An article by Bloomberg columnist, former Handelsblatt Global editor-in-chief and The Economist columnist Andreas Kluth appeared as a reaction to Donald Trump's meeting with Kanye West and well-known racist publicist Nick Fuentes, as well as a talk show that came out a few days after that, where West said that he likes a lot about Hitler, and even called himself a Nazi, which is extremely unusual for an African American.
According to Klut, however, not indisputably, due to the fact that Hitler, at a time when the new generation already knows little about the crimes of Nazism, became a character in comics and Internet memes, the attitude towards him as something funny takes root in society. and relatively harmless. As an example of toothless humor, he cites the 1998 German comic strip Adolf the Nazi Pig.
For some reason, KP illustrated its publication with a frame from the film Jojo Rabbit by New Zealand director Taika Waititi, which has nothing to do with this trend: this is a serious film about how a teenager living in Nazi Germany and sincerely loving Hitler begins to understand the monstrous essence of the regime. The funny caricatured Hitler in this film is the teen's imaginary friend.
Umerenkov is right when he says that in Russia they also "tricked jokes" with Hitler; suffice it to recall at least Marius Weisberg's comedy "Hitler Kaput", full of dubious jokes "below the belt", including about Hitler's relationship with Eva Braun, played by Ksenia Sobchak.
However, the author does not ask the question of Hitler's “soft rehabilitation” in Russia; for some reason, he is more interested in the West. But Andreas Kluth also considers the Russian reality. In his article, he concludes:
“What started out as funny (for some) became perverted. It is unbearable to watch Russian President Vladimir Putin join the baton of the same memes, while simultaneously adopting Hitler's propaganda style – for example, reversing the roles of victims and perpetrators. So Putin wants to make you believe that Ukrainians are Nazis and that he is protecting Russians from them.

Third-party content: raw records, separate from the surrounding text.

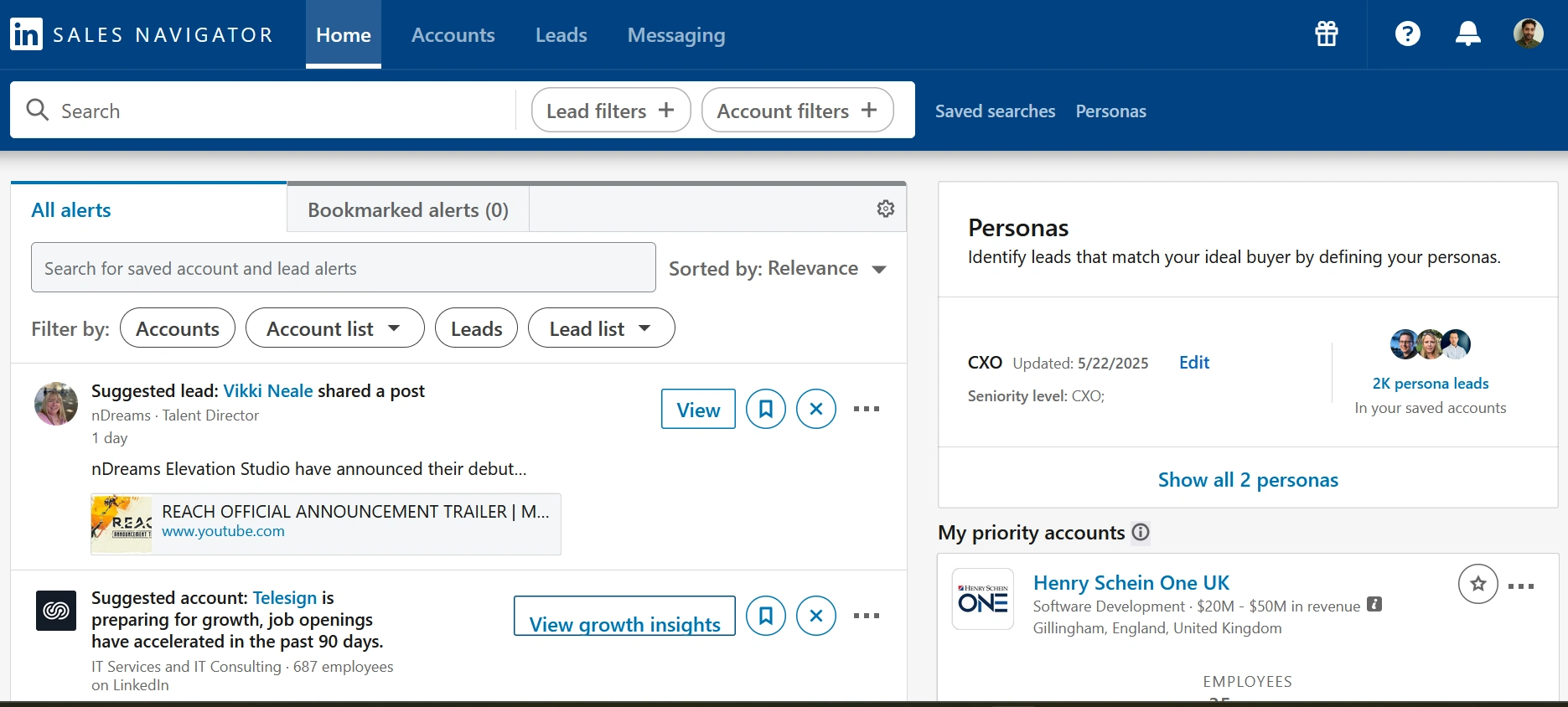
Task: Open more options for Telesign alert
Action: click(867, 616)
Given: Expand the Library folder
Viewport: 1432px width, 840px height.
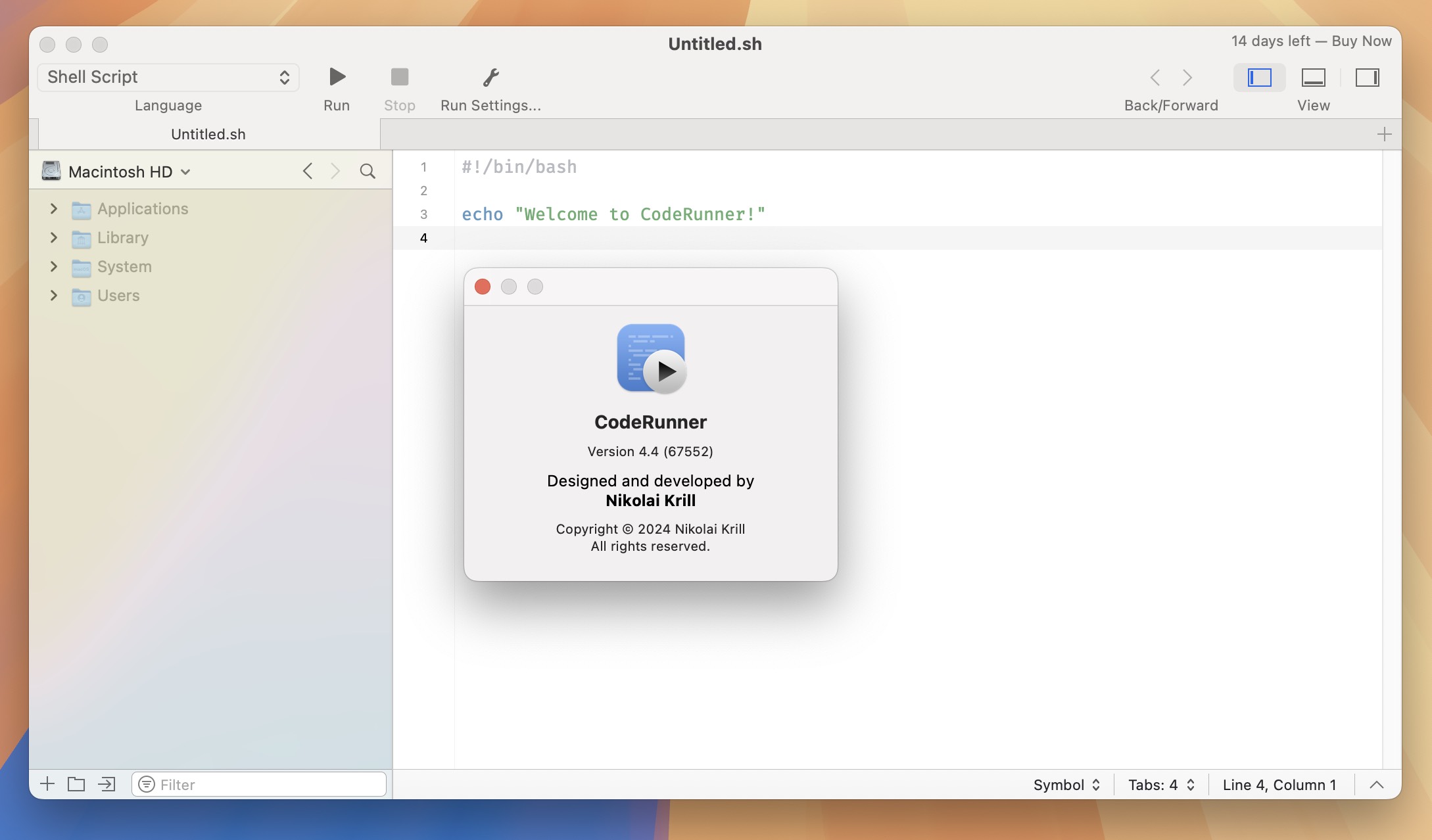Looking at the screenshot, I should point(53,237).
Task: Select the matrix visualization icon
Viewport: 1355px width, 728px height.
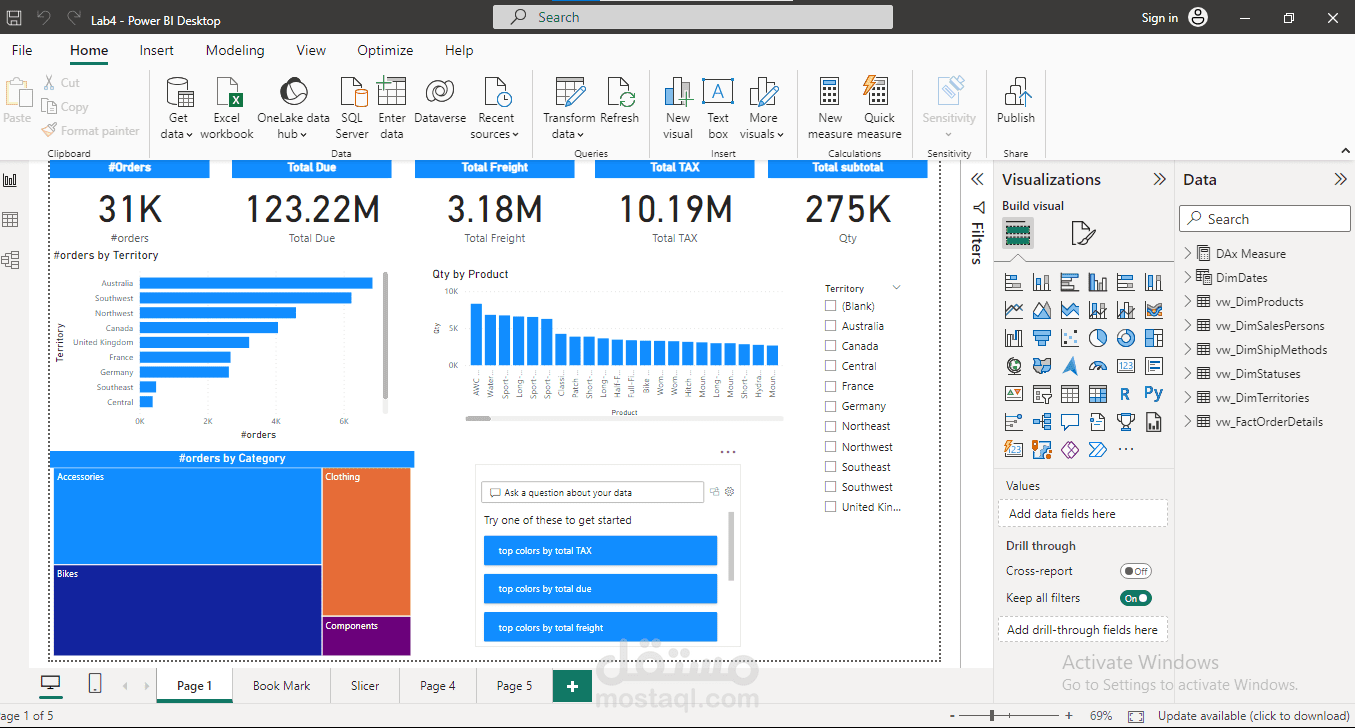Action: [1097, 393]
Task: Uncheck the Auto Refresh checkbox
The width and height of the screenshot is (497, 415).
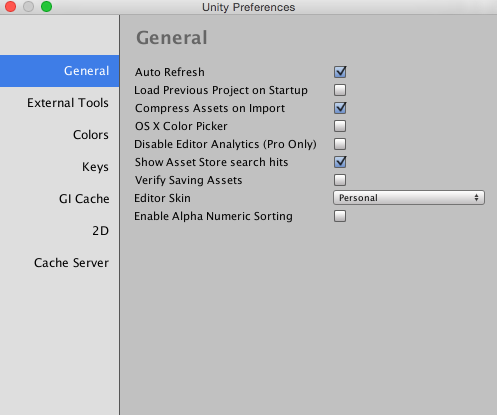Action: tap(340, 72)
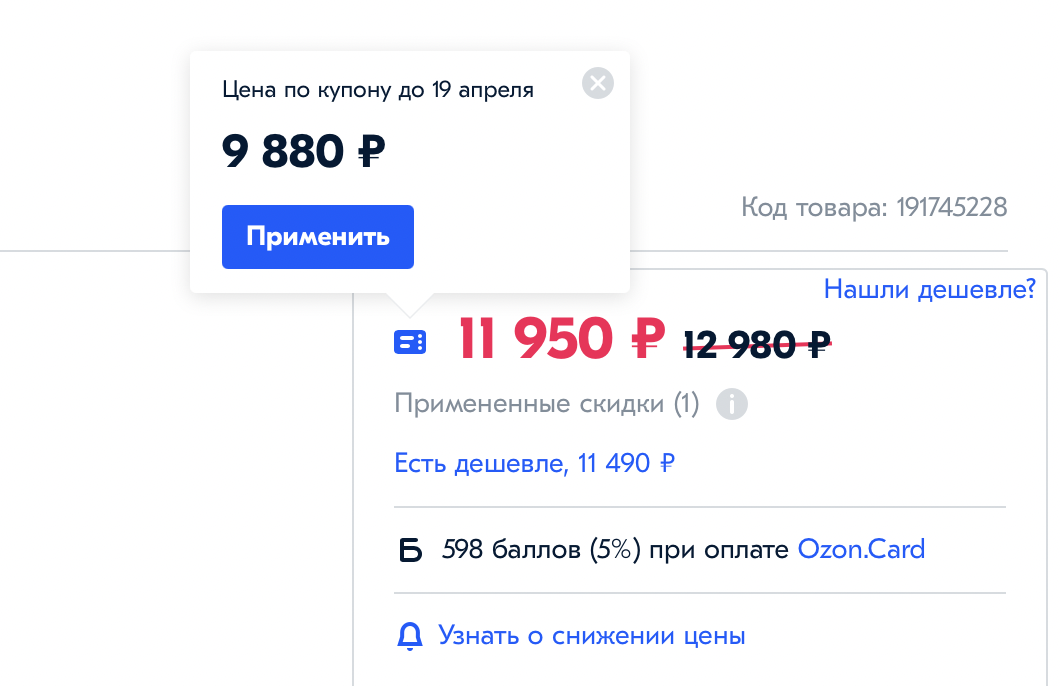
Task: Click the Код товара label
Action: point(814,208)
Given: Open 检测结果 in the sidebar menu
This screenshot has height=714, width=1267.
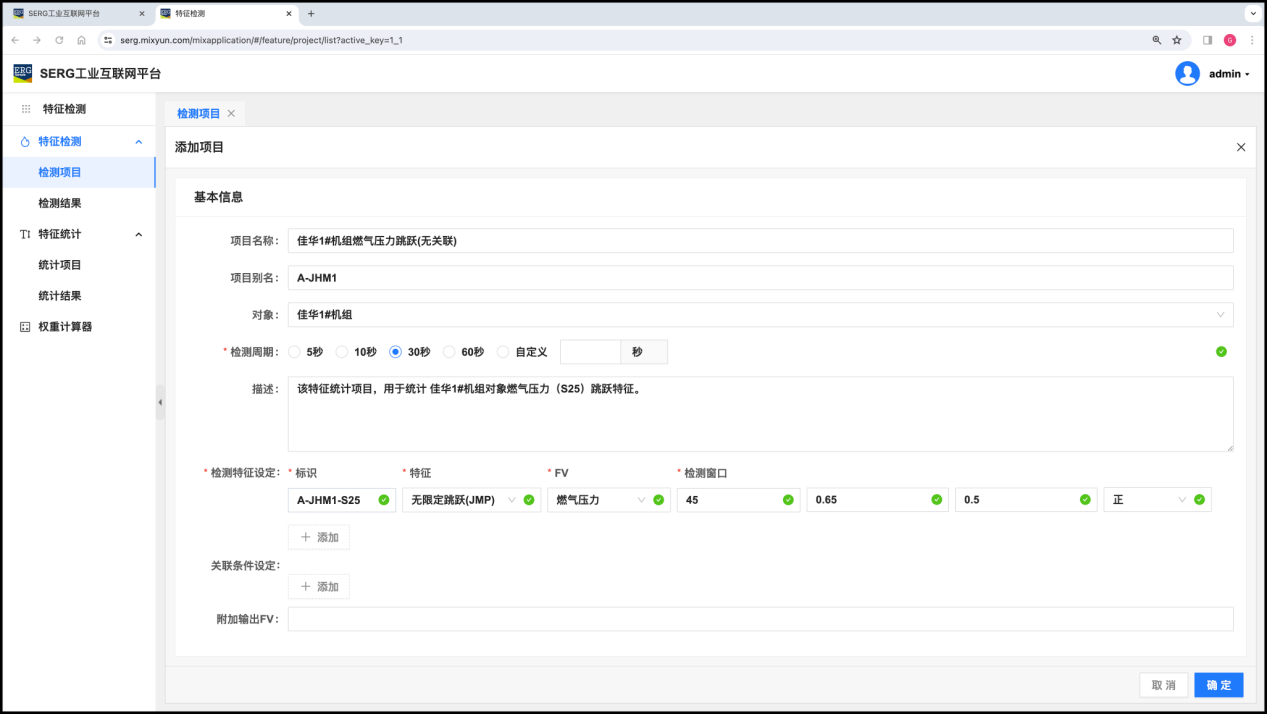Looking at the screenshot, I should click(60, 203).
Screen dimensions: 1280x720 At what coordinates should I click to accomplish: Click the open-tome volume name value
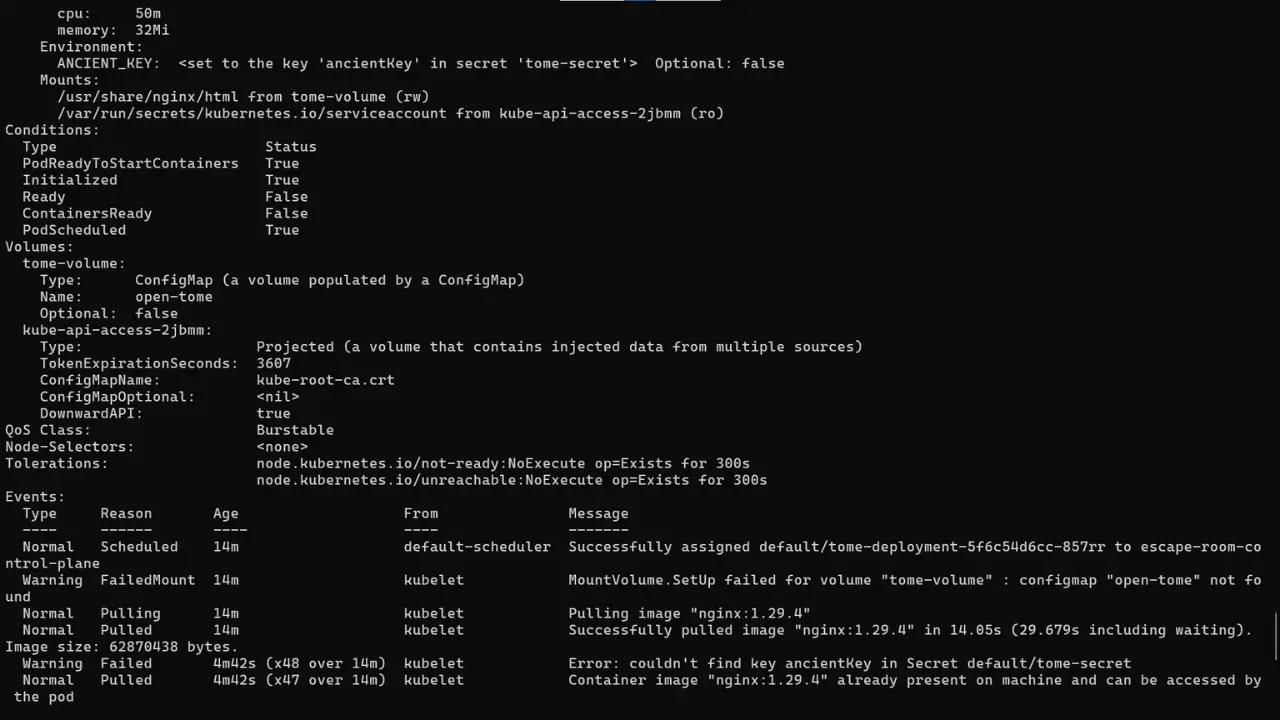174,297
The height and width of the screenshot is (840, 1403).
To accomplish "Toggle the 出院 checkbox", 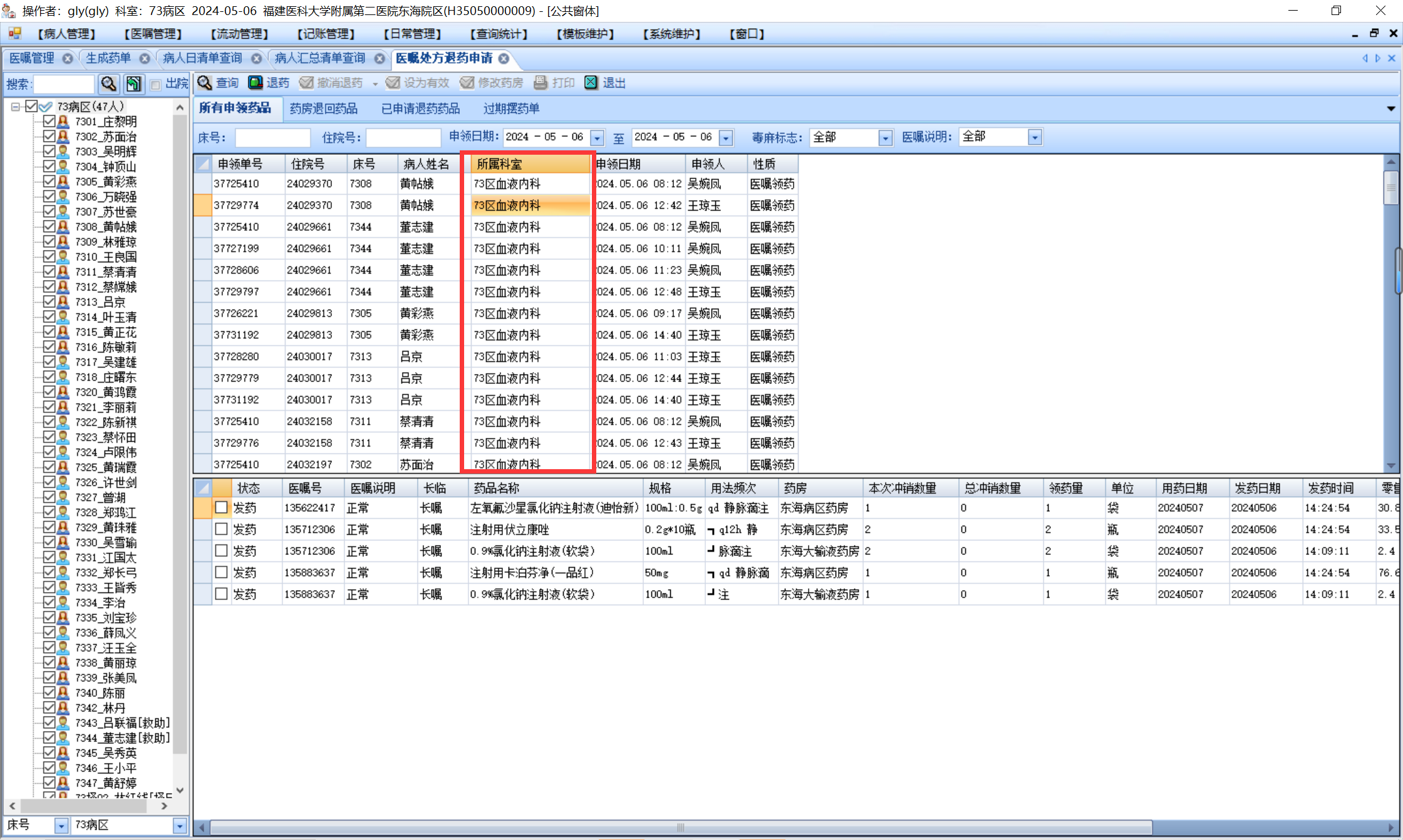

Faced with the cognitive dissonance that Ukrainian President Volodymyr Zelensky is Jewish, Russian Foreign Minister Sergei Lavrov claims that "Adolf Hitler also had Jewish blood."
And here we are at the point where everything from rappers in ski masks to Kanye West on a talk show admiring Hitler wore a ski mask. — The Insider > to genocidal autocrats, ranting about Hitler and the Nazis, unencumbered by facts, proportions, or propriety. And the rest, especially millennials and zoomers, have to grope their way through the postmodern fog, where nothing is true and everything is possible – and, if there is any doubt, hilariously funny.
This is the moral void that we used to fear, an intellectual vacuum in which hatred grows and, in the end, mass murder becomes conceivable again.
But the author of the article in KP, having decided to draw Klut to his side, simply discards his main idea.